(DATA TO PROCESS Opens)

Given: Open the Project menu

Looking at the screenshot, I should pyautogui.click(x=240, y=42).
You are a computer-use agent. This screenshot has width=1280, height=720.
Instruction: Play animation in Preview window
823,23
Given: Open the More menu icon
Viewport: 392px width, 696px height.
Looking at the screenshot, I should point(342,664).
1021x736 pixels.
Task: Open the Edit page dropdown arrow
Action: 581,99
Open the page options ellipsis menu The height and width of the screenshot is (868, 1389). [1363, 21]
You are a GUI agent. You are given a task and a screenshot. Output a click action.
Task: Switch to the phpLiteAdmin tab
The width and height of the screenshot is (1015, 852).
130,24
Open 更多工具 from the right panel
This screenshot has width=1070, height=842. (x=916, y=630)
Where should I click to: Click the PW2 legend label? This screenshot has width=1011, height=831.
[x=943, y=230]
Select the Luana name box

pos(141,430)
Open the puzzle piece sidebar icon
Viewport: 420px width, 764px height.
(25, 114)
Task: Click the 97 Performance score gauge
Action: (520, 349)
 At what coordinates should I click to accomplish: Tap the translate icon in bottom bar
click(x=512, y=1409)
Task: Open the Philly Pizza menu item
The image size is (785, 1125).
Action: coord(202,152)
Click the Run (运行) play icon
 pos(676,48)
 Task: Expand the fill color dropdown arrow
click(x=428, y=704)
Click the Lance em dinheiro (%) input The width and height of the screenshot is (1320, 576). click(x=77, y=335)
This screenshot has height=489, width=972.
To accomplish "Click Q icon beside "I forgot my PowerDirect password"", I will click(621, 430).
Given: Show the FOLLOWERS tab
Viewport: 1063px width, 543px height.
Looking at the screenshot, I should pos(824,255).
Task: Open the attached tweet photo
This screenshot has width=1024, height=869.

(DATA TO PROCESS Closes)

EXERCISE DESCRIPTION: Copy exactly the lines from the top of the entries through the line with "Task: Open the attached tweet photo" in it, please, keeping both ends and adding nothing.

OUTPUT FOR THIS EXERCISE:
Given: Open the Project menu

Looking at the screenshot, I should pyautogui.click(x=240, y=42).
You are a computer-use agent. This screenshot has width=1280, height=720.
Instruction: Play animation in Preview window
823,23
Given: Open the More menu icon
Viewport: 392px width, 696px height.
Looking at the screenshot, I should point(342,664).
1021x736 pixels.
Task: Open the Edit page dropdown arrow
Action: 581,99
Open the page options ellipsis menu The height and width of the screenshot is (868, 1389). [1363, 21]
You are a GUI agent. You are given a task and a screenshot. Output a click action.
Task: Switch to the phpLiteAdmin tab
The width and height of the screenshot is (1015, 852).
130,24
Open 更多工具 from the right panel
This screenshot has width=1070, height=842. (x=916, y=630)
Where should I click to: Click the PW2 legend label? This screenshot has width=1011, height=831.
[x=943, y=230]
Select the Luana name box

pos(141,430)
Open the puzzle piece sidebar icon
Viewport: 420px width, 764px height.
(25, 114)
Task: Click the 97 Performance score gauge
Action: (520, 349)
 At what coordinates should I click to accomplish: Tap the translate icon in bottom bar
click(x=512, y=1409)
Task: Open the Philly Pizza menu item
The image size is (785, 1125).
Action: coord(202,152)
Click the Run (运行) play icon
 pos(676,48)
 Task: Expand the fill color dropdown arrow
click(x=428, y=704)
Click the Lance em dinheiro (%) input The width and height of the screenshot is (1320, 576). click(x=77, y=335)
This screenshot has height=489, width=972.
To accomplish "Click Q icon beside "I forgot my PowerDirect password"", I will click(621, 430).
Given: Show the FOLLOWERS tab
Viewport: 1063px width, 543px height.
Looking at the screenshot, I should pos(824,255).
Task: Open the attached tweet photo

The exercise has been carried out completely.